Purpose of the Study:

  • To determine the association between EBV viral load and EBV-encoded miR-BART10-3p expression with MS.
  • To explore potential molecular mechanisms linking EBV to MS pathogenesis.

Main Methods:

  • Case-control study with 110 participants (40 newly diagnosed MS, 20 MS-IFN, 20 MS-mAb, 30 healthy controls).
  • Quantification of EBV viral load and miR-BART10-3p expression using qPCR and q-RT-PCR.
  • EBV viral capsid antigen (VCA) IgG serostatus determined by ELISA.

Main Results:

  • Significantly elevated EBV viral load in newly diagnosed MS (ND-MS) and interferon-β treated MS (MS-IFN) groups compared to controls.
  • Significantly higher miR-BART10-3p expression in ND-MS and MS-IFN groups, but lower in B-cell-depleting therapy MS (MS-mAb) group.
  • No significant differences in EBV-VCA IgG seropositivity or associations with age/sex.

Conclusions:

  • EBV viral load and miR-BART10-3p expression may play a role in MS pathogenesis.
  • These markers could serve as indicators for monitoring EBV activity and MS progression.
  • Further research is needed to validate findings and assess clinical utility.

(GIVEN DATA)
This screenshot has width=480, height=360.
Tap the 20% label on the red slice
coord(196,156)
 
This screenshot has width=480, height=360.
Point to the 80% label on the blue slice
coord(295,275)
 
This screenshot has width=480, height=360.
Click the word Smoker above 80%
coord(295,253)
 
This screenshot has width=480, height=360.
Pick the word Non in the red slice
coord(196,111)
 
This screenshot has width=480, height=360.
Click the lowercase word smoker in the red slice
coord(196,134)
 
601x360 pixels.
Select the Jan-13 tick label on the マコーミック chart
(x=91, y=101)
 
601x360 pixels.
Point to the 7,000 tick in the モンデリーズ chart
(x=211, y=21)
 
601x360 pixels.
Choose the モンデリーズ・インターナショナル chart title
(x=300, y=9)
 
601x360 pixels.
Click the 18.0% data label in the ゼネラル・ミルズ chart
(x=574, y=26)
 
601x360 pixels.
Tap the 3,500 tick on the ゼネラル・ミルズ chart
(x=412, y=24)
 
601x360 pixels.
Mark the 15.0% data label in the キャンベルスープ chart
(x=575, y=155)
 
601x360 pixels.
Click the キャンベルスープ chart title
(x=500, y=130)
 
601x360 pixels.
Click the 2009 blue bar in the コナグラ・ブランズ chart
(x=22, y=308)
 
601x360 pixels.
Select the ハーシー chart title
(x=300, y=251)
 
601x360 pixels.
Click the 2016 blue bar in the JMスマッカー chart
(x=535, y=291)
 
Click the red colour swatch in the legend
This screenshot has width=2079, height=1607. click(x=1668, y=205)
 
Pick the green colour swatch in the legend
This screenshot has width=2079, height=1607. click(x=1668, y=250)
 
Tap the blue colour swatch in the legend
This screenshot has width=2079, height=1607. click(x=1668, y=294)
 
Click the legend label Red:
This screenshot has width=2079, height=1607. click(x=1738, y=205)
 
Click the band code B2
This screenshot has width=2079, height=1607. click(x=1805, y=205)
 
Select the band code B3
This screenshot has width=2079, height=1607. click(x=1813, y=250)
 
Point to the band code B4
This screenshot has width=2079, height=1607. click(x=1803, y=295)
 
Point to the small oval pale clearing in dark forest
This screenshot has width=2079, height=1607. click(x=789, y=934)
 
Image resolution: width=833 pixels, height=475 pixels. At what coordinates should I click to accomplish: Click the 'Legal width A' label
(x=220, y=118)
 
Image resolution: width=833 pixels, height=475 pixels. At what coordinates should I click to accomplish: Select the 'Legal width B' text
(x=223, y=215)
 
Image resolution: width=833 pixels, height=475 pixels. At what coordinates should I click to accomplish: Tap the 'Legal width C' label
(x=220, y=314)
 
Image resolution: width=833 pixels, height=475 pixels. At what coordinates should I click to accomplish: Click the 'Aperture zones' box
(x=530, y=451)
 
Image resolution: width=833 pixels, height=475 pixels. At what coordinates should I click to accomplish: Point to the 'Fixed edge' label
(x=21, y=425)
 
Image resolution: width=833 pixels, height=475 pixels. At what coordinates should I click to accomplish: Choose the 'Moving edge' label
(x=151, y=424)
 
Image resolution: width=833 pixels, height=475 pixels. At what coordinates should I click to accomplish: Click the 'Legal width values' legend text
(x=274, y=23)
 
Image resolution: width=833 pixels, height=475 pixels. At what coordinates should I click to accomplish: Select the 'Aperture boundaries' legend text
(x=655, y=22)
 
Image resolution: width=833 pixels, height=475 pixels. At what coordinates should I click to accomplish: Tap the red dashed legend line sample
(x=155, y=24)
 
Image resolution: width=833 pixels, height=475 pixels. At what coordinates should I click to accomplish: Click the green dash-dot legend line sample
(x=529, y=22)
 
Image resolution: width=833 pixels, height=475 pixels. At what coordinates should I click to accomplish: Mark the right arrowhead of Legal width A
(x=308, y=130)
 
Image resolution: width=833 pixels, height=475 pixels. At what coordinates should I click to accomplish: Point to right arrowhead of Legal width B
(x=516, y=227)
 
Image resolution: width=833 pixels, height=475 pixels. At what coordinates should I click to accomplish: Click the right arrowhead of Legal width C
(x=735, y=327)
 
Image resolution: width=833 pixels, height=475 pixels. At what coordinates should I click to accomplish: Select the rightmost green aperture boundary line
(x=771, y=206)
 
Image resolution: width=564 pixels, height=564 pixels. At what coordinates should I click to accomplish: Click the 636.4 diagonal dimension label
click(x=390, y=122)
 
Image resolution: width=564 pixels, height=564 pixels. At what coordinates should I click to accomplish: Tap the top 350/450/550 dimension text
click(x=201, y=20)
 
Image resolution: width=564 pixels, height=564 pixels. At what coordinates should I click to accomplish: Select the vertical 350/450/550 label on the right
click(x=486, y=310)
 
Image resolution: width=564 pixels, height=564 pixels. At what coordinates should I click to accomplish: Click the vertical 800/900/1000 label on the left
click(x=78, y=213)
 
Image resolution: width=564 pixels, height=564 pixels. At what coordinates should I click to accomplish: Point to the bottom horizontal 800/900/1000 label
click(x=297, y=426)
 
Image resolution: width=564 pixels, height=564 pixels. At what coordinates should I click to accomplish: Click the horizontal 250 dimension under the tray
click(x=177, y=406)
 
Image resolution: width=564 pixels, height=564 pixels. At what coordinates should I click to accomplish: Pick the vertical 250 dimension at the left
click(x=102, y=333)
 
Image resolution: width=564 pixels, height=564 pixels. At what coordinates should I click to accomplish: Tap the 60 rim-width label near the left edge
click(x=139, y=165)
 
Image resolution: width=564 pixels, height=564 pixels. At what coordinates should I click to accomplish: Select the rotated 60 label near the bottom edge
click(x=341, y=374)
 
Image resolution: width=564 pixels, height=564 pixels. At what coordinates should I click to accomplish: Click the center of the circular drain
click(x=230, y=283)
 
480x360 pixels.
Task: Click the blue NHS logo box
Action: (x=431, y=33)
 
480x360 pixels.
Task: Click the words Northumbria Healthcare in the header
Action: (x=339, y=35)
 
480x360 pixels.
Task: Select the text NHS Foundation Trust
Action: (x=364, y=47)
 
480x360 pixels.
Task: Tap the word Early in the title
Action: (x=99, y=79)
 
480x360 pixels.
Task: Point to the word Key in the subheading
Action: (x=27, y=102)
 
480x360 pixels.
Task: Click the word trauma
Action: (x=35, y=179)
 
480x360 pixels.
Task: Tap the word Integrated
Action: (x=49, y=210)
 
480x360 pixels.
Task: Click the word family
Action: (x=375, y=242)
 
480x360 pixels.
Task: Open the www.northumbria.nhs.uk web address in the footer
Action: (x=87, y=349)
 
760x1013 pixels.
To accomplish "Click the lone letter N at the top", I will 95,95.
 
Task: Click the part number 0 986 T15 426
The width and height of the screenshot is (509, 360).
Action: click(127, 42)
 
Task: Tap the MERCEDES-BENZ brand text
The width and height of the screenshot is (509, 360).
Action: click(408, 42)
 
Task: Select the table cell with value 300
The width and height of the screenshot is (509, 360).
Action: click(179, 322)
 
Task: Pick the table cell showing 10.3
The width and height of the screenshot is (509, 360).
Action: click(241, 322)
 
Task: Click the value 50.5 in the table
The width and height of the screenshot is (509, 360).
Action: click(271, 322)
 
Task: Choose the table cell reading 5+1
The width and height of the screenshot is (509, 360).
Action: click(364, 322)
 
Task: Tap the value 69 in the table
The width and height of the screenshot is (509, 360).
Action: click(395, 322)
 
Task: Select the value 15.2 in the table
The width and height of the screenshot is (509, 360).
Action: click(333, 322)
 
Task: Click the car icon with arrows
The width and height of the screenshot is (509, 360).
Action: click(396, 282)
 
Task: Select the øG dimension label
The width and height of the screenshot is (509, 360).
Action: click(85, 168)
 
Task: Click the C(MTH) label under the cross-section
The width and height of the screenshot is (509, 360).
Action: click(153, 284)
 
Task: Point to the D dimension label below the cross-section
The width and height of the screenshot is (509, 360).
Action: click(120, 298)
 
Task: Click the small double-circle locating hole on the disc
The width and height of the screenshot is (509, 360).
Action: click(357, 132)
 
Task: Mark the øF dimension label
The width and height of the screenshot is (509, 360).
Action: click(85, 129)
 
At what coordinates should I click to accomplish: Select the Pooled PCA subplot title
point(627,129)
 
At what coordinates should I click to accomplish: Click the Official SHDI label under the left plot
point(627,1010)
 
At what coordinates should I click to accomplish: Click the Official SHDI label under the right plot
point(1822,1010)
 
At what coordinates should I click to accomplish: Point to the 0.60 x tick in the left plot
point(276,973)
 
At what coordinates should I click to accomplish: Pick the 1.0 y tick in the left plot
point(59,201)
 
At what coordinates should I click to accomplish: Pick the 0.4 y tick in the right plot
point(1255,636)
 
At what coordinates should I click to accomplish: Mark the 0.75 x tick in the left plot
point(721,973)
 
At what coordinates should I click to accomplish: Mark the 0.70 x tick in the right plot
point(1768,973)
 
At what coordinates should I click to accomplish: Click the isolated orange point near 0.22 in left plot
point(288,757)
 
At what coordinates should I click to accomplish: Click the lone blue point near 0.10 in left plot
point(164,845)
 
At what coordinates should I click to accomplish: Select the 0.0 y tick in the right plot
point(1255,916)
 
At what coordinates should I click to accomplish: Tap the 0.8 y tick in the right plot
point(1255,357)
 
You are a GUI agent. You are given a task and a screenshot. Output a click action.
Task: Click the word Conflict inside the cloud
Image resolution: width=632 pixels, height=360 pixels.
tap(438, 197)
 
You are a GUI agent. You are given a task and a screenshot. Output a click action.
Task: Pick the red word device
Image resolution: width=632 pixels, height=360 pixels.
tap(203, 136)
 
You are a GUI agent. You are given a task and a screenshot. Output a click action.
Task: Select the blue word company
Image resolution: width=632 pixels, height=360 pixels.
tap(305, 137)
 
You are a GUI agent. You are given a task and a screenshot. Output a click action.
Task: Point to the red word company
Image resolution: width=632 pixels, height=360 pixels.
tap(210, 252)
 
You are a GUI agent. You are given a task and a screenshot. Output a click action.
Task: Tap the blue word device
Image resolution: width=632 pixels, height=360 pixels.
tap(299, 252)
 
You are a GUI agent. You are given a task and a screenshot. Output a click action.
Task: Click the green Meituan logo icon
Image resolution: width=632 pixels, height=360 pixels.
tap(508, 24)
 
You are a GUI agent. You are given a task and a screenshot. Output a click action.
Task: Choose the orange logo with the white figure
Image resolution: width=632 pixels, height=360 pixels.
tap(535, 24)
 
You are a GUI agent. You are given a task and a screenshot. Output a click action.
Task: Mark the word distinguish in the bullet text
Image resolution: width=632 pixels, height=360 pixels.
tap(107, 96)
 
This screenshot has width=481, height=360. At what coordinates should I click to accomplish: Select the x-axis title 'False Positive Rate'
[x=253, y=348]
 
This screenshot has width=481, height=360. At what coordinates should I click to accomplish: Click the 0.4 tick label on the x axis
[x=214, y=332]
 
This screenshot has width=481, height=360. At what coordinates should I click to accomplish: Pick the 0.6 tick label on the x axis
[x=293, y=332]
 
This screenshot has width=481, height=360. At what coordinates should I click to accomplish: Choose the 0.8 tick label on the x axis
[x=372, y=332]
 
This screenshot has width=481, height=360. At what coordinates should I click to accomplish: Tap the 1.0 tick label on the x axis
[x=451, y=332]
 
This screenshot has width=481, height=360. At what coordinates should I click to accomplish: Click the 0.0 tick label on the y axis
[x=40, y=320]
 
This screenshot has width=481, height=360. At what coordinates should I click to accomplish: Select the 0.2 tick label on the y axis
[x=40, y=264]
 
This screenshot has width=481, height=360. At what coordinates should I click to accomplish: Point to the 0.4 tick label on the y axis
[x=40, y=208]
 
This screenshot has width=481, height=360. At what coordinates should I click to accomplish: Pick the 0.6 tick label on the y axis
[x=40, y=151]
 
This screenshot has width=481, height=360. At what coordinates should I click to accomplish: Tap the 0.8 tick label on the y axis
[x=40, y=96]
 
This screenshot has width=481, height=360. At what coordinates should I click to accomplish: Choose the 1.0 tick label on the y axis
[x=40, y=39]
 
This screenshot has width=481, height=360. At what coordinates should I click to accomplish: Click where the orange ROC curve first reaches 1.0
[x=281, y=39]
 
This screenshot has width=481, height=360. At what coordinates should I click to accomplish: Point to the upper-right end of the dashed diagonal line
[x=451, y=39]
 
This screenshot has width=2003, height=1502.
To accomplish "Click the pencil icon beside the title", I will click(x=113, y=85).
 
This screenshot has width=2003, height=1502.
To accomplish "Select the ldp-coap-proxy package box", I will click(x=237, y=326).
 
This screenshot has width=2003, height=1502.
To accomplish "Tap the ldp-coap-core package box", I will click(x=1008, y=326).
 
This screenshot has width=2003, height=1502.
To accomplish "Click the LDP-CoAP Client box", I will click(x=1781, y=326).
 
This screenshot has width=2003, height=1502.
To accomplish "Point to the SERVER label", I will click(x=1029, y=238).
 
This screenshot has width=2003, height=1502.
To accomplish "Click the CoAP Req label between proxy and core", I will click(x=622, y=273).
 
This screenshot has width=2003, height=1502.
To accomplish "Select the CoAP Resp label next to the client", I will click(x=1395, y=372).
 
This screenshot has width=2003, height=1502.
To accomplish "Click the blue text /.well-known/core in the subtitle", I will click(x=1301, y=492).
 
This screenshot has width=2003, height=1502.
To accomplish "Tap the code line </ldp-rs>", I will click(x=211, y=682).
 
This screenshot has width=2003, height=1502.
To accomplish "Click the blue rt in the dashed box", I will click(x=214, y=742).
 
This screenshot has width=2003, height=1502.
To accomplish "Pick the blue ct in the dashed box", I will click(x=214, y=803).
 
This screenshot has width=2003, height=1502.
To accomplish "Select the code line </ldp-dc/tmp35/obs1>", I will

(SET OF TASKS)
(A) Summarize the study summary in three sentences.
(B) Transcribe the part of the study summary starting with "Purpose of the" and going on through "to MS pathogenesis.".
The records have no connection to the text.

(EXERCISE RESULTS)
(A) A case-control study of 110 participants used qPCR and q-RT-PCR to quantify EBV viral load and miR-BART10-3p expression and examine their association with MS. EBV viral load was significantly elevated in the newly diagnosed and interferon-β treated MS groups compared to controls, and miR-BART10-3p expression was significantly higher in those groups but lower in the B-cell-depleting therapy group. The authors conclude that these markers may play a role in MS pathogenesis and could help monitor EBV activity and MS progression, though further research is needed.

(B)
Purpose of the Study:

  • To determine the association between EBV viral load and EBV-encoded miR-BART10-3p expression with MS.
  • To explore potential molecular mechanisms linking EBV to MS pathogenesis.